-------- PASSAGE SHOWN
Rough Blackfoot Daisy, MELAMPODIUM SERICEUM, plant

Most of the plant's leaves lacked teeth or lobes, but the largest leaf was lobed toward the base, and some of the smaller ones hinted of lobes. Also, the white-silky hairiness found on leaf undersurfaces was worthy of a closer look:

Rough Blackfoot Daisy, MELAMPODIUM SERICEUM, sericeous leaf undersurface

Where in the enormous Aster Family with its more than 1620 genera and 23,600 species does this plant fit? I drew a blank until I remembered, back in the Yucatan, the little Butter Daisy, Melampodium divaricatum. It didn't much look like our present plant, but its cypsela-type fruits were weird looking, and rays on its ray florets arose from the back, or inside, of the cypsela, exactly where our current cypselae produced their very tiny yellow items.

Fortunately, Tod F. Stuessy's 1972 "Revision of the Genus Melampodium (Compositae: Heliantheae)" was freely available online, and this wonderful publication included drawings of representative fruit types found in the genus Melampodium. His drawing of a cypsela with a "hood" and a dark, grainy, attenuated base matched our capitula's five green mystery items.

Using Stuessy's identification key, our plant revealed itself as MELAMPODIUM SERICEUM, sometimes known as Rough Blackfoot Daisy. The blackfoot part of the name is of uncertain origin. Some say that the genus name Melampodium may be derived from the Greek melas, meaning black, and podion meaning foot, but others insist that it comes from the name of Melampus, a famous soothsayer in Greek mythology. Whatever the case, our plants have no black feet, and that's just the way common names go.
----------------
-------- ENTRIES SHOWN
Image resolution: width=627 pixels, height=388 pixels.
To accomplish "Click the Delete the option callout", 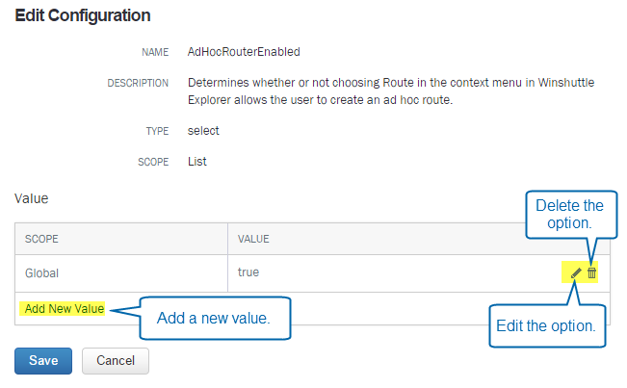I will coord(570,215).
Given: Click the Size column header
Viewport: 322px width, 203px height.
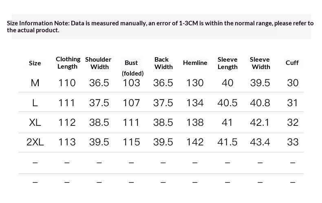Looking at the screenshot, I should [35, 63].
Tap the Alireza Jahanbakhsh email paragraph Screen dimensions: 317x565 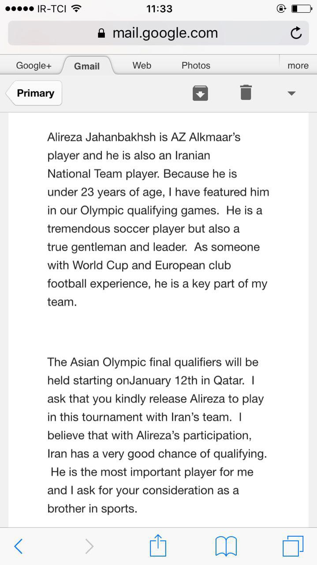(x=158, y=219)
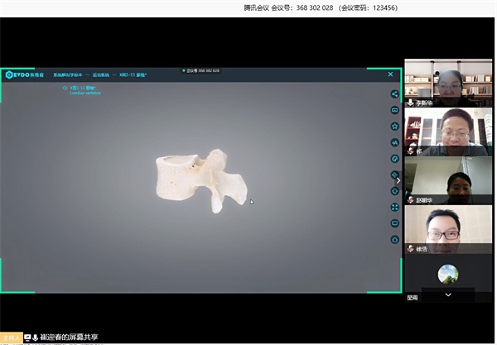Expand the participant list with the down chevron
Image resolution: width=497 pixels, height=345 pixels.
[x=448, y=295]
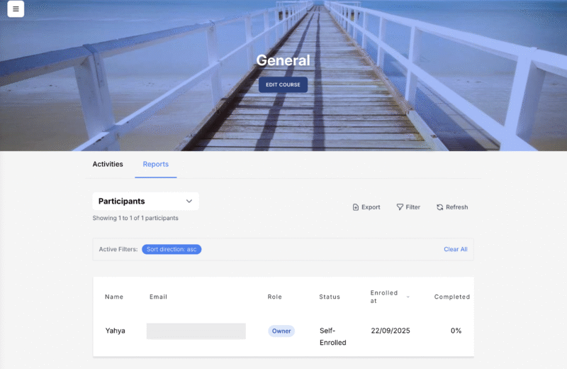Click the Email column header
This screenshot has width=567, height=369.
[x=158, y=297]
----------------
-------- ENTRIES SHOWN
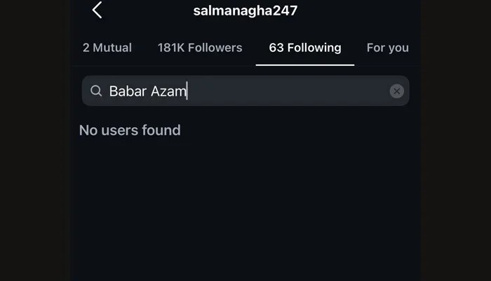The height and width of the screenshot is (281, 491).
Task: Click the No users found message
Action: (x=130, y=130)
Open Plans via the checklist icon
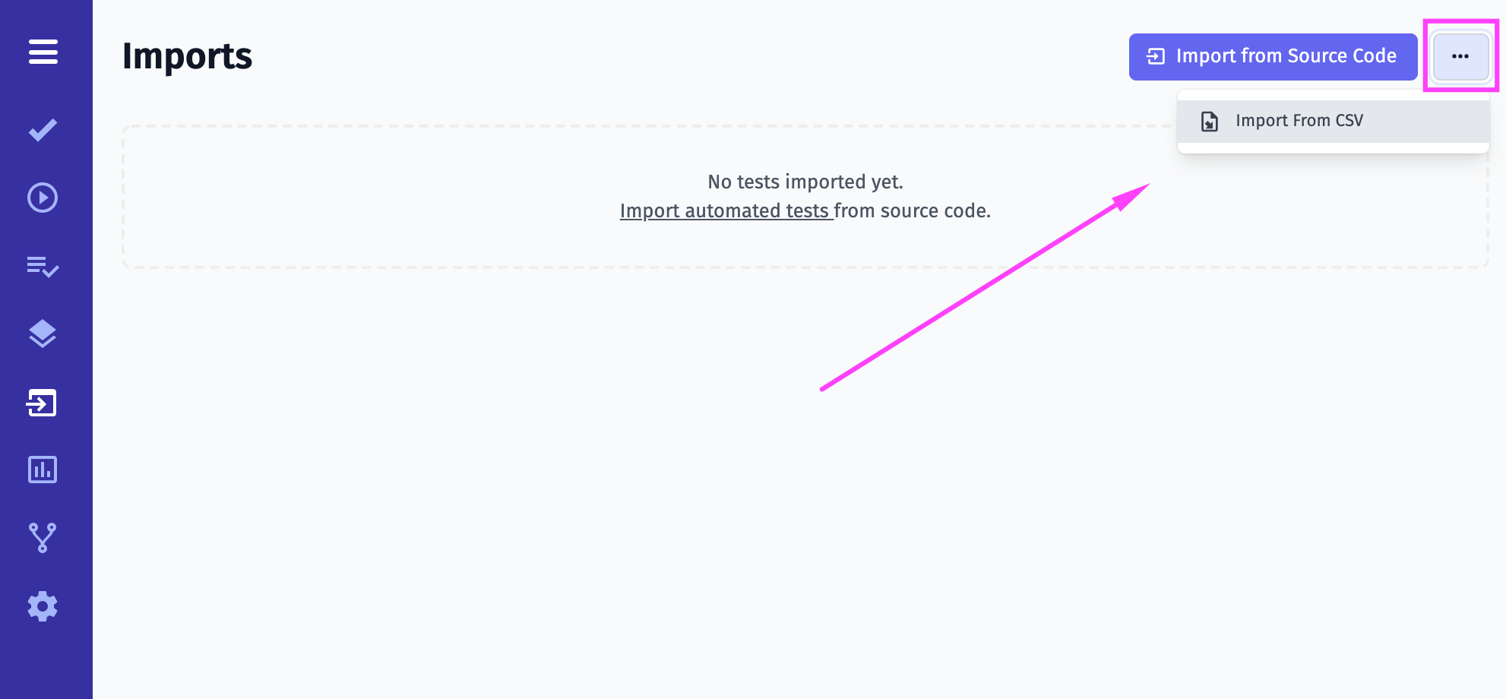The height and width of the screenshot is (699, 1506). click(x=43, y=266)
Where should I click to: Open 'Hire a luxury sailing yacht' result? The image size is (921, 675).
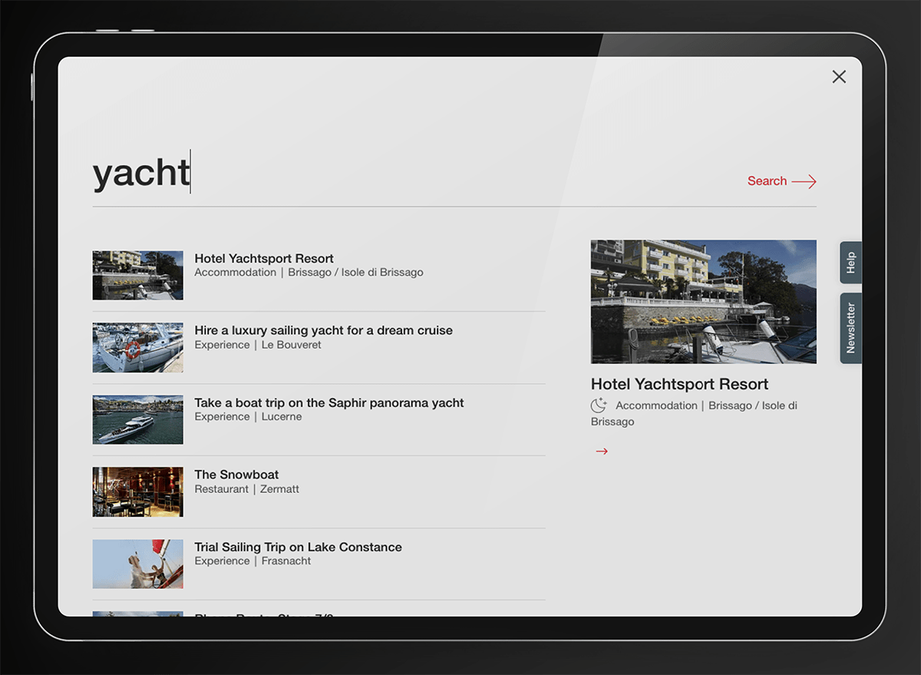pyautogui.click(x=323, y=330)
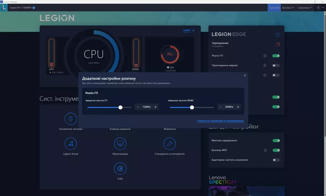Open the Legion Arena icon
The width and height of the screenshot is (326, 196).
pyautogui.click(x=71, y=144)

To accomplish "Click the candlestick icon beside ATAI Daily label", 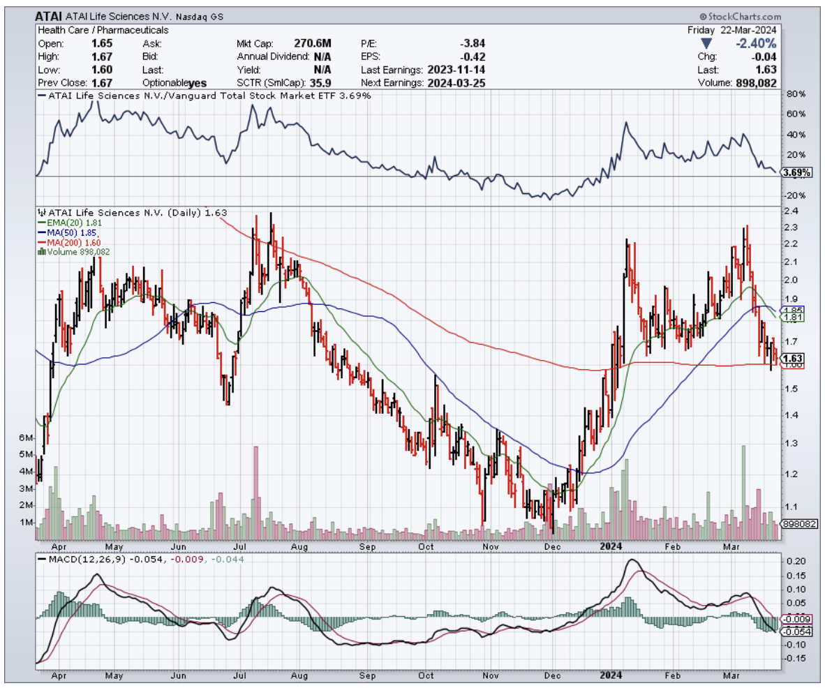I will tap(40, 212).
----------------
» **REQUIRED TASKS**
(a) In the passage on Rough Blackfoot Daisy, why did the Butter Daisy from the Yucatan come to mind when the plant was being placed in the Aster Family? Answer in one to three sentences.
(b) For each statement, say yes or no according to the passage on Rough Blackfoot Daisy, and quote the words of the passage that decide it. (i) The Aster Family includes more than 1620 genera. (ii) None of the plant's leaves were lobed. (iii) The plants described have black feet.
(c) Continue the passage on Rough Blackfoot Daisy from the point where it stops.

» **OUTPUTS BY TASK**
(a) The Butter Daisy, Melampodium divaricatum, had weird-looking cypsela-type fruits. Its rays arose from the back, or inside, of the cypsela. That was exactly where the present plant's cypselae produced their very tiny yellow items.

(b)
(i) Yes: "more than 1620 genera and 23,600 species"
(ii) No: "the largest leaf was lobed toward the base"
(iii) No: "our plants have no black feet"

(c)
Our plant turned out not to be very mysterious after all. Stuessy describes the ray, or ligule, length in this species as 0.8-2.2mm long (1/32-3/32 inch), and our picture with the ruler is agreeable with that. Probably our picture of one capitulum with very tiny rays and another with more developed ones simply shows two capitula at different stages of development. Our plant being a young one probably also explains why its capitula appear to have no or very short peduncles, instead of the longer ones seen in images of the species. Instead of mystery, I'm left astonished that the genus Melampodium is capable of such diverse appearances, and flexibility within its species.

Rough Blackfoot Daisy occurs from northwestern Mexico south in uplands to El Salvador, mainly at elevations of 1100-2590m (3500-8500), in oak and pine forests, as well as in disturbed areas from cornfields and roadsides to abandoned lots in towns.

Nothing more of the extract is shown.